Tuesday, May 5, 2009

The Disconnect: Official Catholic Teaching on Sexual Ethics and the Experience of Gay and Lesbian People by Katie Hennessey

There seems to be a growing disconnect between the institutional church’s understanding of homosexuality and the experience of gay and lesbian people. My driving purpose in this paper is to determine the cause of this disconnect between official Catholic pronouncements and teaching on sexual ethics and the lives of gay and lesbian people.

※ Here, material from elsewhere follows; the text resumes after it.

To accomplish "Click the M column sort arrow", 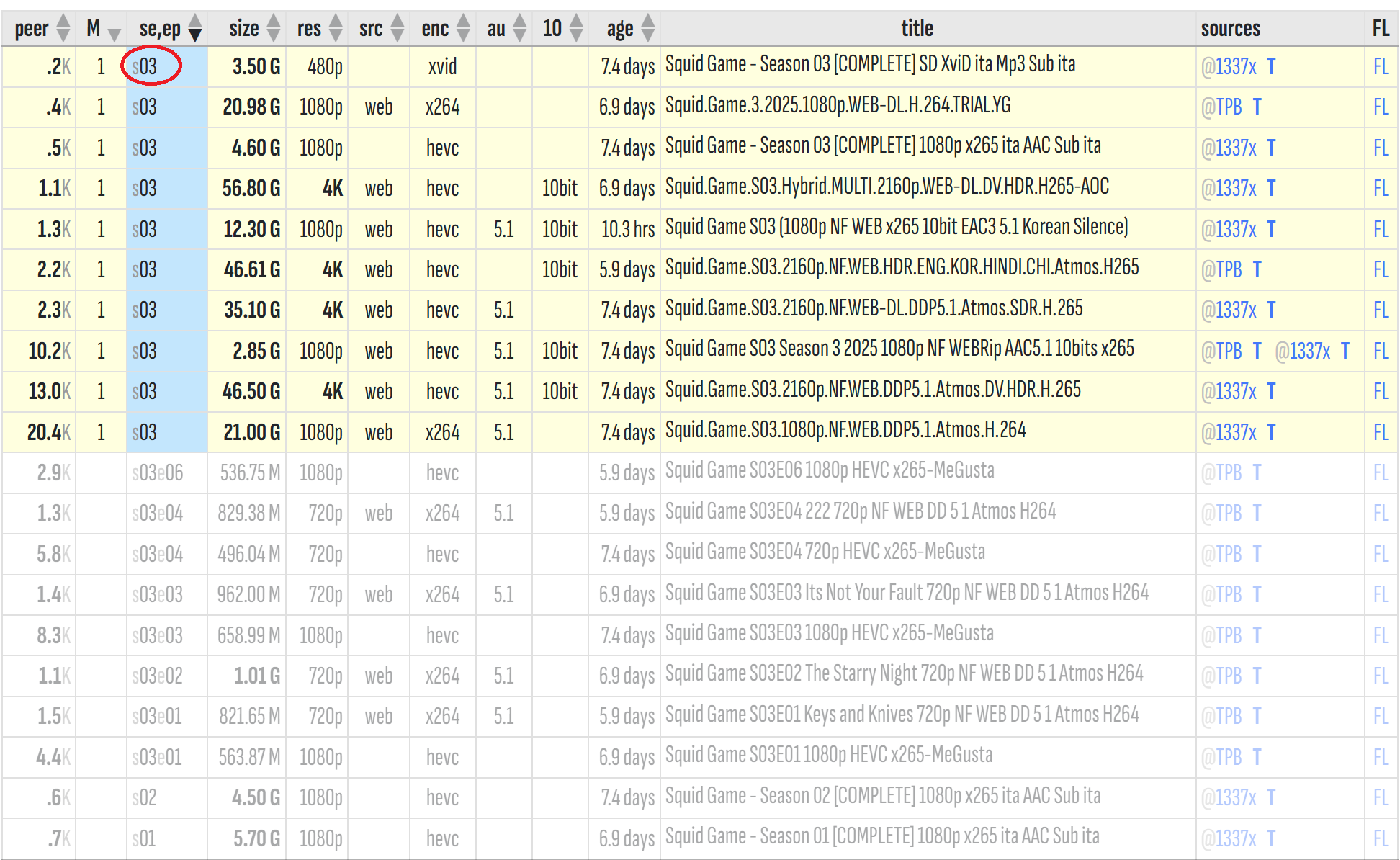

In researching official Catholic teaching on homosexuality over the past four decades, I noticed two important shifts in the documents on homosexuality that I believe are particularly illuminative of the disconnect: one is a significant change in ethical reasoning that began in the mid-nineteen eighties, the insertion of the concept of complementarity; the other is a change in terms from “orientation,” or simply “homosexual,” to “inclination,” or “persons with a homosexual tendency.” What these concepts point to is a need for more information from the realm of the human experience of sexuality.

My methodology, then, will begin by looking at the development of the concept of complementarity in official Catholic sexual ethical teaching and the body of teachings from which it arose, John Paul II’s theology of the body. Within these teachings, I will focus my critique on John Paul II’s use of Scripture and the anthropology he derives from it. Next, I will look at the change of terms, noting where and when the shift occurs and why it is problematic. I will finish by looking at how Catholic sexual ethical teaching might better reflect the information gleaned from experience that I see missing in the Church’s analysis. I will do this by looking at how ethicists such as Lisa Sowle Cahill and Margaret Farley have used human experience as a resource for ethical reflection. Cahill and Farley have different approaches to the use of experience as a resource, but both approaches aim at incorporating the experience of women into Catholic ethics. I will draw on their examples to begin looking at how the use of experience as a legitimate resource might inform a better sexual ethic dealing with homosexuality, one that speaks logically to the experience of homosexual people.